____ Supplied data

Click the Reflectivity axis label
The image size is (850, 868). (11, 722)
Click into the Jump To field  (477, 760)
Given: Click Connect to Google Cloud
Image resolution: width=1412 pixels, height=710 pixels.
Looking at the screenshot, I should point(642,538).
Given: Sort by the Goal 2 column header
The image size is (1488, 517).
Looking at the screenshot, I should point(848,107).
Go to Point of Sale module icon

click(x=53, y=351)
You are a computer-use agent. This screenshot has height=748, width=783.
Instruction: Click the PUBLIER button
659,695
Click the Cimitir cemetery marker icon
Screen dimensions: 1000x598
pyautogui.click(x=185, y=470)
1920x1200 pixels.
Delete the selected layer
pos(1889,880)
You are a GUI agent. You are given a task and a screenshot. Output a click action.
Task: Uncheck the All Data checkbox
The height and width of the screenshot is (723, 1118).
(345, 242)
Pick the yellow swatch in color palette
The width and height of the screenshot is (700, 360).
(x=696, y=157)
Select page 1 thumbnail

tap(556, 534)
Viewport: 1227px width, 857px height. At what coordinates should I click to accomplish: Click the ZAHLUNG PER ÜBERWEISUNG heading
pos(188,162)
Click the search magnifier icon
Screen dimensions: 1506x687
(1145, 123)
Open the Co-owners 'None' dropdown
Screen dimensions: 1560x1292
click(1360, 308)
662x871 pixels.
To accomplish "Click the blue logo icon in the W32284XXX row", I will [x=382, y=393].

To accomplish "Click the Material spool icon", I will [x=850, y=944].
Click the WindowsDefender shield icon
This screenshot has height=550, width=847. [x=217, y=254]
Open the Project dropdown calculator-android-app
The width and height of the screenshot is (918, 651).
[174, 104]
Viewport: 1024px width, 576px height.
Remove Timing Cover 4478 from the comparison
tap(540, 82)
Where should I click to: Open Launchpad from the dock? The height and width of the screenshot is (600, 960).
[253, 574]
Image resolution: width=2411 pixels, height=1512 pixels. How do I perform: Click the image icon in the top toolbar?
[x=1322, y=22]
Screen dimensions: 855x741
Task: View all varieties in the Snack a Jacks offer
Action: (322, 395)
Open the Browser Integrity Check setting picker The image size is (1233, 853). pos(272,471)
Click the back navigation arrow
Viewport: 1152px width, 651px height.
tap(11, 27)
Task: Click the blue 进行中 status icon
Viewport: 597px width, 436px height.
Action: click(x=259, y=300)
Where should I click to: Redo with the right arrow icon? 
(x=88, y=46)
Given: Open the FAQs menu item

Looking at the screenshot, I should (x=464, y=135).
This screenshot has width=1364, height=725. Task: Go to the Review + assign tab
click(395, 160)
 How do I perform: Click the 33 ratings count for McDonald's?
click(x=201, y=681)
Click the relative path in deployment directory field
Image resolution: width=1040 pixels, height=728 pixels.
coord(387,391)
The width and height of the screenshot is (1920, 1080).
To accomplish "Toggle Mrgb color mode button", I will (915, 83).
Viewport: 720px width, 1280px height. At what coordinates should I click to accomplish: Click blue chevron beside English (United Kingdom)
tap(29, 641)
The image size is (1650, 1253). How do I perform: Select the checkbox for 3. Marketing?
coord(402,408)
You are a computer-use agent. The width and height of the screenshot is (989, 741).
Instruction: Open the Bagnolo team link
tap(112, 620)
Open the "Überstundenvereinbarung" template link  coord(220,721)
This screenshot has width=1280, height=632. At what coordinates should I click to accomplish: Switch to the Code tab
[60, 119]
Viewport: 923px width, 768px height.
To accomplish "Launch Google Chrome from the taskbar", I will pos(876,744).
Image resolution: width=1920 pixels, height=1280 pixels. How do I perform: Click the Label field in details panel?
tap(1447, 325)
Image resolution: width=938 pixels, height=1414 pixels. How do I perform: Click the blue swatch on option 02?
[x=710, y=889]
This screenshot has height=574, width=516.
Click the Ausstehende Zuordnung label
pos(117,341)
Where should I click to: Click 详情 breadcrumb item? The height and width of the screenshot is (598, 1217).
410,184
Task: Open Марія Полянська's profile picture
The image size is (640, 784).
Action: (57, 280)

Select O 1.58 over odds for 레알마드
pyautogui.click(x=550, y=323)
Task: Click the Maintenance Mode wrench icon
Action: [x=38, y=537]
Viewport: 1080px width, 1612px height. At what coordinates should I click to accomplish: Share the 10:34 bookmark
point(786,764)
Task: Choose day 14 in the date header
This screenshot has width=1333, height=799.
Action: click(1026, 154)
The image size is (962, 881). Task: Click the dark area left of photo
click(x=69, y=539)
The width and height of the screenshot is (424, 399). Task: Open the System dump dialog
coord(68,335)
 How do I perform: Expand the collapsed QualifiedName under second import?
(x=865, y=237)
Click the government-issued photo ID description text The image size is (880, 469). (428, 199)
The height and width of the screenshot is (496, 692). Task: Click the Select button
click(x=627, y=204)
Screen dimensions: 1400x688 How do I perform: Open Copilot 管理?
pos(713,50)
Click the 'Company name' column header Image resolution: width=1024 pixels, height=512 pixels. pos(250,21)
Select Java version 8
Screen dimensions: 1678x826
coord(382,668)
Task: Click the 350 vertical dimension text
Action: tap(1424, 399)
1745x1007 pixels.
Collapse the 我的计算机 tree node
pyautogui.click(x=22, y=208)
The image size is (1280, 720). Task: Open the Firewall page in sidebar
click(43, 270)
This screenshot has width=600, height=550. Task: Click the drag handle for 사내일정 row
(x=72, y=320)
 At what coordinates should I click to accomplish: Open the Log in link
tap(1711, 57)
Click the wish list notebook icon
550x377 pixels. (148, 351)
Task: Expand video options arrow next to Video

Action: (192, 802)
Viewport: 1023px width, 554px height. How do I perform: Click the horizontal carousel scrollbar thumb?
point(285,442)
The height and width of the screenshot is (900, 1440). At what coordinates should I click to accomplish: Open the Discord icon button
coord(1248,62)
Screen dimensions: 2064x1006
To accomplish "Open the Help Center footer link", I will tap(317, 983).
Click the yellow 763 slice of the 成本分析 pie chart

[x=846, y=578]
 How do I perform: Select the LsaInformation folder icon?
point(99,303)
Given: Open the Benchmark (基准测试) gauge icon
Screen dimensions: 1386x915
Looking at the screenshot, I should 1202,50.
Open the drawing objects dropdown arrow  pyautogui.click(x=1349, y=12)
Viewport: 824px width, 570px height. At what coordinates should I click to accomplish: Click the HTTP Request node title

________

### Task brief
Copy out every entry above word for word, with no changes.

### Result for this task
Click the Reflectivity axis label
The image size is (850, 868). (11, 722)
Click into the Jump To field  (477, 760)
Given: Click Connect to Google Cloud
Image resolution: width=1412 pixels, height=710 pixels.
Looking at the screenshot, I should point(642,538).
Given: Sort by the Goal 2 column header
The image size is (1488, 517).
Looking at the screenshot, I should point(848,107).
Go to Point of Sale module icon

click(x=53, y=351)
You are a computer-use agent. This screenshot has height=748, width=783.
Instruction: Click the PUBLIER button
659,695
Click the Cimitir cemetery marker icon
Screen dimensions: 1000x598
pyautogui.click(x=185, y=470)
1920x1200 pixels.
Delete the selected layer
pos(1889,880)
You are a GUI agent. You are given a task and a screenshot. Output a click action.
Task: Uncheck the All Data checkbox
The height and width of the screenshot is (723, 1118).
(345, 242)
Pick the yellow swatch in color palette
The width and height of the screenshot is (700, 360).
(x=696, y=157)
Select page 1 thumbnail

tap(556, 534)
Viewport: 1227px width, 857px height. At what coordinates should I click to accomplish: Click the ZAHLUNG PER ÜBERWEISUNG heading
pos(188,162)
Click the search magnifier icon
Screen dimensions: 1506x687
(1145, 123)
Open the Co-owners 'None' dropdown
Screen dimensions: 1560x1292
click(1360, 308)
662x871 pixels.
To accomplish "Click the blue logo icon in the W32284XXX row", I will [x=382, y=393].

To accomplish "Click the Material spool icon", I will [x=850, y=944].
Click the WindowsDefender shield icon
This screenshot has height=550, width=847. [x=217, y=254]
Open the Project dropdown calculator-android-app
The width and height of the screenshot is (918, 651).
[174, 104]
Viewport: 1024px width, 576px height.
Remove Timing Cover 4478 from the comparison
tap(540, 82)
Where should I click to: Open Launchpad from the dock? The height and width of the screenshot is (600, 960).
[253, 574]
Image resolution: width=2411 pixels, height=1512 pixels. How do I perform: Click the image icon in the top toolbar?
[x=1322, y=22]
Screen dimensions: 855x741
Task: View all varieties in the Snack a Jacks offer
Action: (322, 395)
Open the Browser Integrity Check setting picker The image size is (1233, 853). pos(272,471)
Click the back navigation arrow
Viewport: 1152px width, 651px height.
tap(11, 27)
Task: Click the blue 进行中 status icon
Viewport: 597px width, 436px height.
Action: click(x=259, y=300)
Where should I click to: Redo with the right arrow icon? 
(x=88, y=46)
Given: Open the FAQs menu item

Looking at the screenshot, I should (x=464, y=135).
This screenshot has width=1364, height=725. Task: Go to the Review + assign tab
click(395, 160)
 How do I perform: Click the 33 ratings count for McDonald's?
click(x=201, y=681)
Click the relative path in deployment directory field
Image resolution: width=1040 pixels, height=728 pixels.
coord(387,391)
The width and height of the screenshot is (1920, 1080).
To accomplish "Toggle Mrgb color mode button", I will (915, 83).
Viewport: 720px width, 1280px height. At what coordinates should I click to accomplish: Click blue chevron beside English (United Kingdom)
tap(29, 641)
The image size is (1650, 1253). How do I perform: Select the checkbox for 3. Marketing?
coord(402,408)
You are a computer-use agent. The width and height of the screenshot is (989, 741).
Instruction: Open the Bagnolo team link
tap(112, 620)
Open the "Überstundenvereinbarung" template link  coord(220,721)
This screenshot has width=1280, height=632. At what coordinates should I click to accomplish: Switch to the Code tab
[60, 119]
Viewport: 923px width, 768px height.
To accomplish "Launch Google Chrome from the taskbar", I will pos(876,744).
Image resolution: width=1920 pixels, height=1280 pixels. How do I perform: Click the Label field in details panel?
tap(1447, 325)
Image resolution: width=938 pixels, height=1414 pixels. How do I perform: Click the blue swatch on option 02?
[x=710, y=889]
This screenshot has height=574, width=516.
Click the Ausstehende Zuordnung label
pos(117,341)
Where should I click to: Click 详情 breadcrumb item? The height and width of the screenshot is (598, 1217).
410,184
Task: Open Марія Полянська's profile picture
The image size is (640, 784).
Action: (57, 280)

Select O 1.58 over odds for 레알마드
pyautogui.click(x=550, y=323)
Task: Click the Maintenance Mode wrench icon
Action: [x=38, y=537]
Viewport: 1080px width, 1612px height. At what coordinates should I click to accomplish: Share the 10:34 bookmark
point(786,764)
Task: Choose day 14 in the date header
This screenshot has width=1333, height=799.
Action: click(1026, 154)
The image size is (962, 881). Task: Click the dark area left of photo
click(x=69, y=539)
The width and height of the screenshot is (424, 399). Task: Open the System dump dialog
coord(68,335)
 How do I perform: Expand the collapsed QualifiedName under second import?
(x=865, y=237)
Click the government-issued photo ID description text The image size is (880, 469). (428, 199)
The height and width of the screenshot is (496, 692). Task: Click the Select button
click(x=627, y=204)
Screen dimensions: 1400x688 How do I perform: Open Copilot 管理?
pos(713,50)
Click the 'Company name' column header Image resolution: width=1024 pixels, height=512 pixels. pos(250,21)
Select Java version 8
Screen dimensions: 1678x826
coord(382,668)
Task: Click the 350 vertical dimension text
Action: tap(1424, 399)
1745x1007 pixels.
Collapse the 我的计算机 tree node
pyautogui.click(x=22, y=208)
The image size is (1280, 720). Task: Open the Firewall page in sidebar
click(43, 270)
This screenshot has width=600, height=550. Task: Click the drag handle for 사내일정 row
(x=72, y=320)
 At what coordinates should I click to accomplish: Open the Log in link
tap(1711, 57)
Click the wish list notebook icon
550x377 pixels. (148, 351)
Task: Expand video options arrow next to Video

Action: (192, 802)
Viewport: 1023px width, 554px height. How do I perform: Click the horizontal carousel scrollbar thumb?
point(285,442)
The height and width of the screenshot is (900, 1440). At what coordinates should I click to accomplish: Open the Discord icon button
coord(1248,62)
Screen dimensions: 2064x1006
To accomplish "Open the Help Center footer link", I will tap(317, 983).
Click the yellow 763 slice of the 成本分析 pie chart

[x=846, y=578]
 How do I perform: Select the LsaInformation folder icon?
point(99,303)
Given: Open the Benchmark (基准测试) gauge icon
Screen dimensions: 1386x915
Looking at the screenshot, I should 1202,50.
Open the drawing objects dropdown arrow  pyautogui.click(x=1349, y=12)
Viewport: 824px width, 570px height. At what coordinates should I click to accomplish: Click the HTTP Request node title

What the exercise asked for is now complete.